[[ Dataset open ]]

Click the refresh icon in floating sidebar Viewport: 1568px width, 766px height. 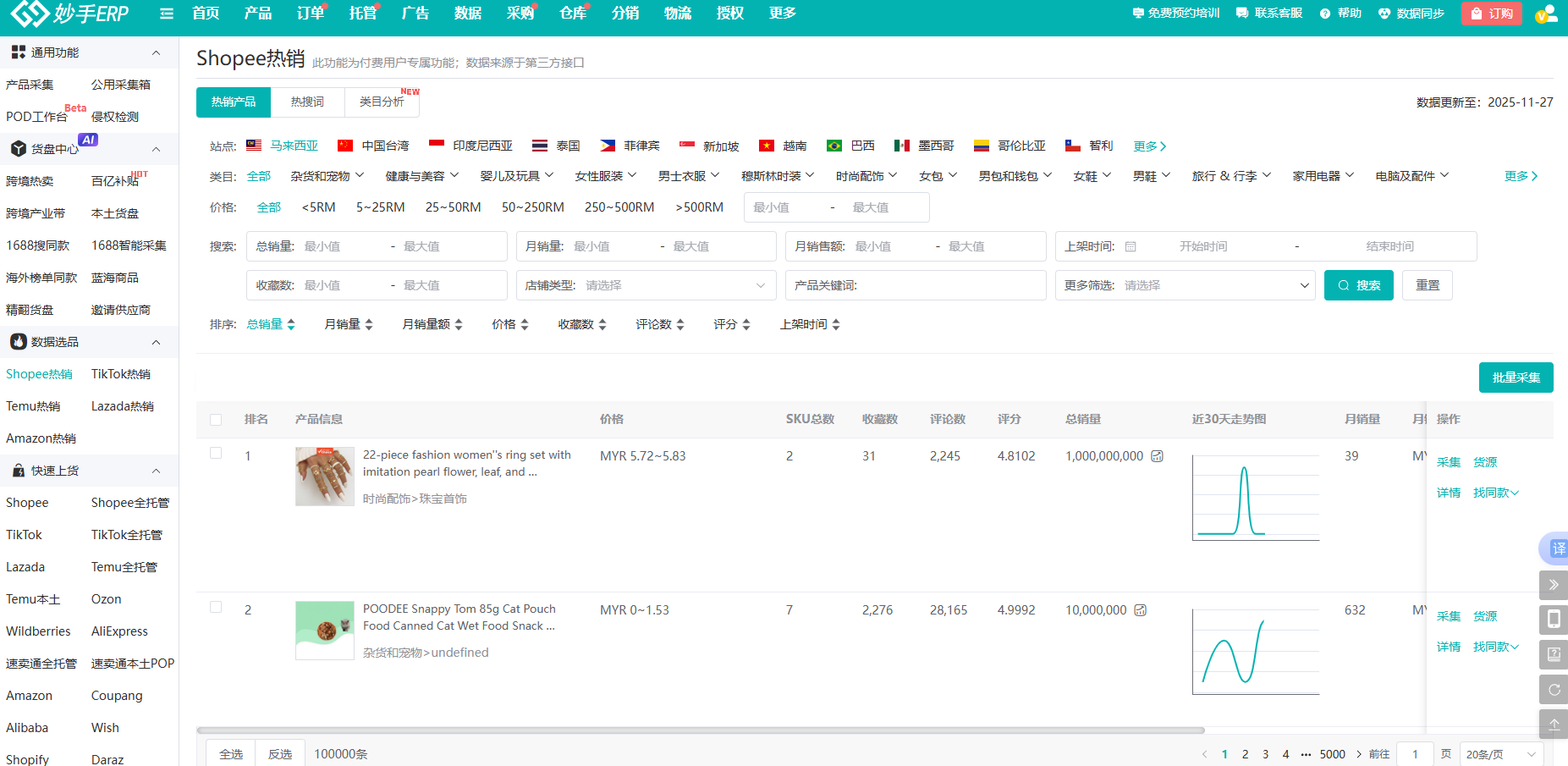(x=1554, y=689)
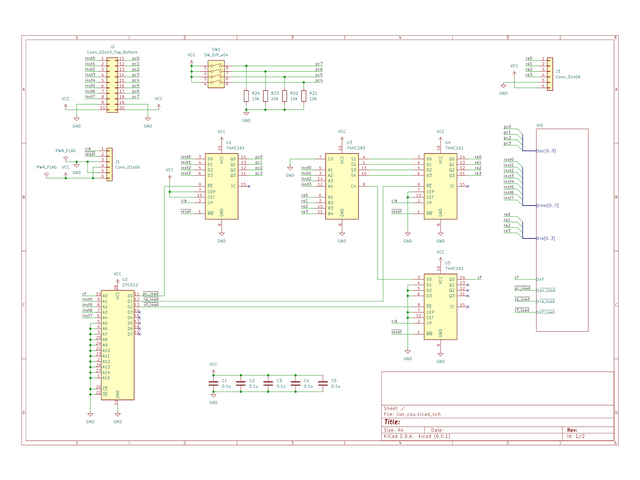Select the J3 Conn_01x06 connector
This screenshot has height=480, width=640.
[550, 74]
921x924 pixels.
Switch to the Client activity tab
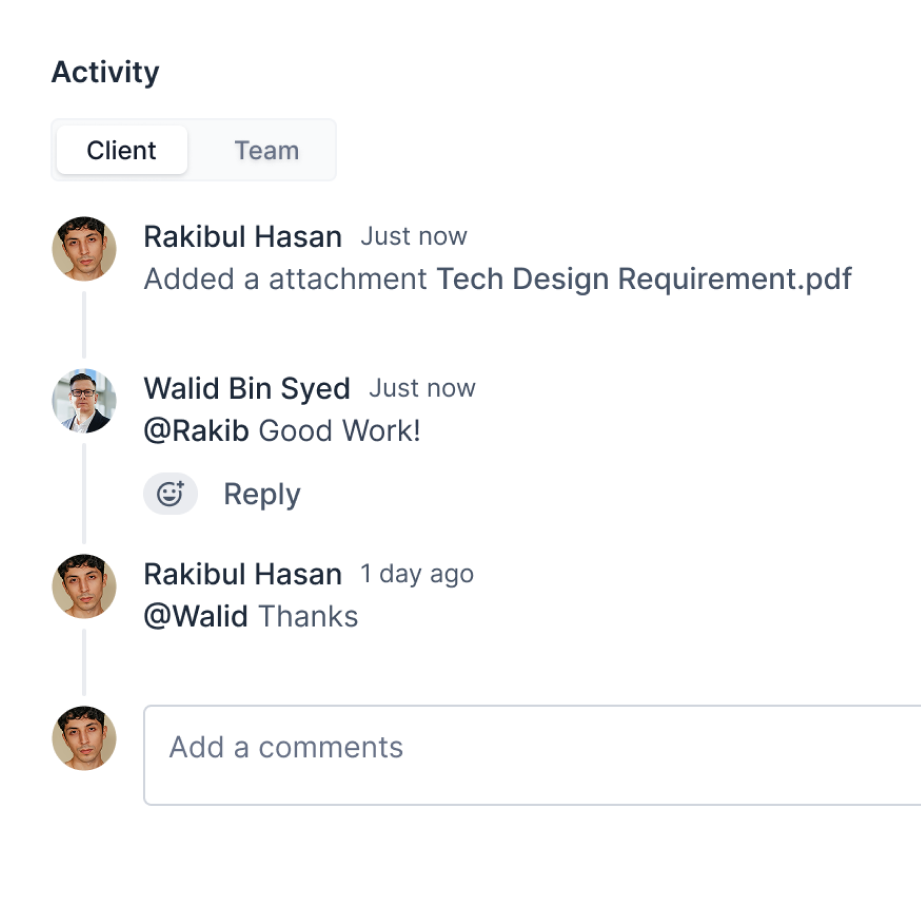point(122,150)
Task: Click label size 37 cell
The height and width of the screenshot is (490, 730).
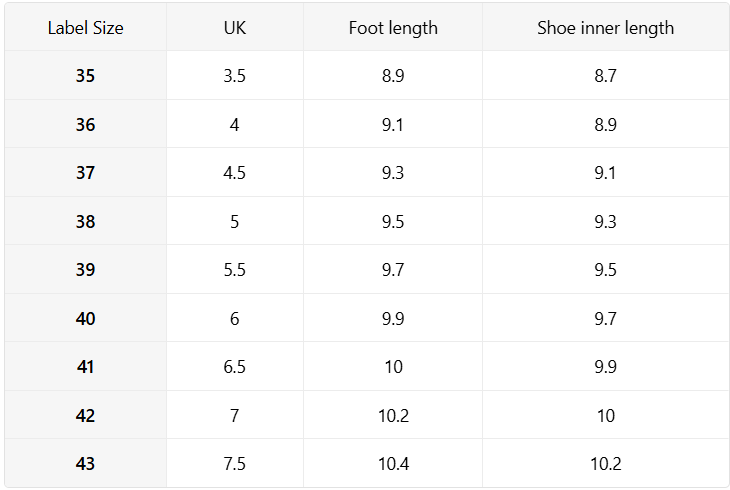Action: coord(86,172)
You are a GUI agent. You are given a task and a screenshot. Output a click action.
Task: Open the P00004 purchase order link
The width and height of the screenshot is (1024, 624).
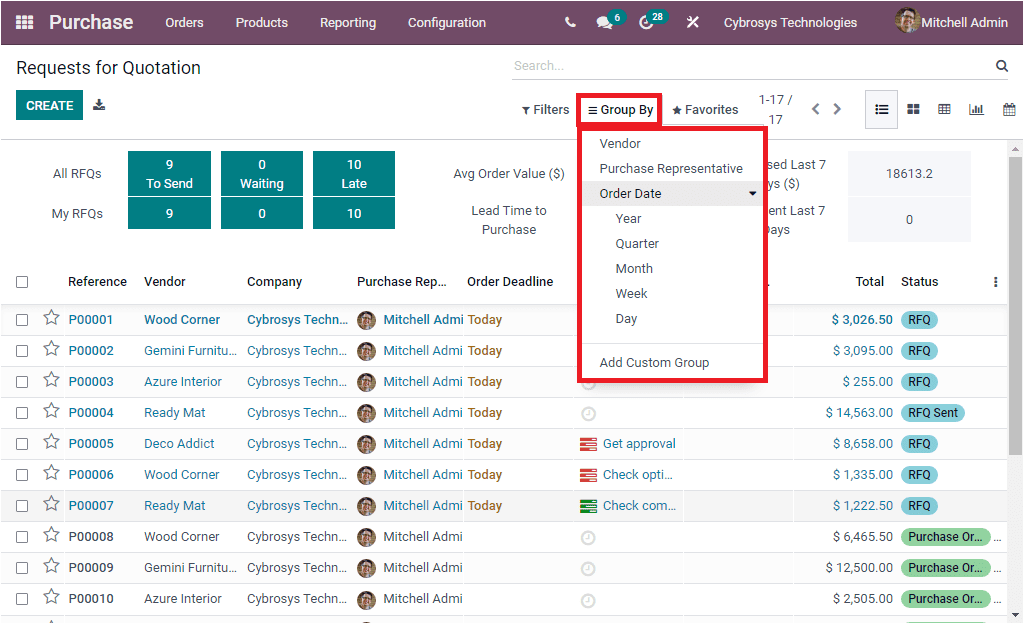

[[ Dataset closed ]]

§ Aim of the task
The lines from the one containing "Switch to the Client activity tab" through the last line of the data above are to be transcribed exactly, both included, with all pictures left out.

§ Written answer
Switch to the Client activity tab
point(122,150)
Task: Click label size 37 cell
The height and width of the screenshot is (490, 730).
Action: coord(86,172)
You are a GUI agent. You are given a task and a screenshot. Output a click action.
Task: Open the P00004 purchase order link
The width and height of the screenshot is (1024, 624).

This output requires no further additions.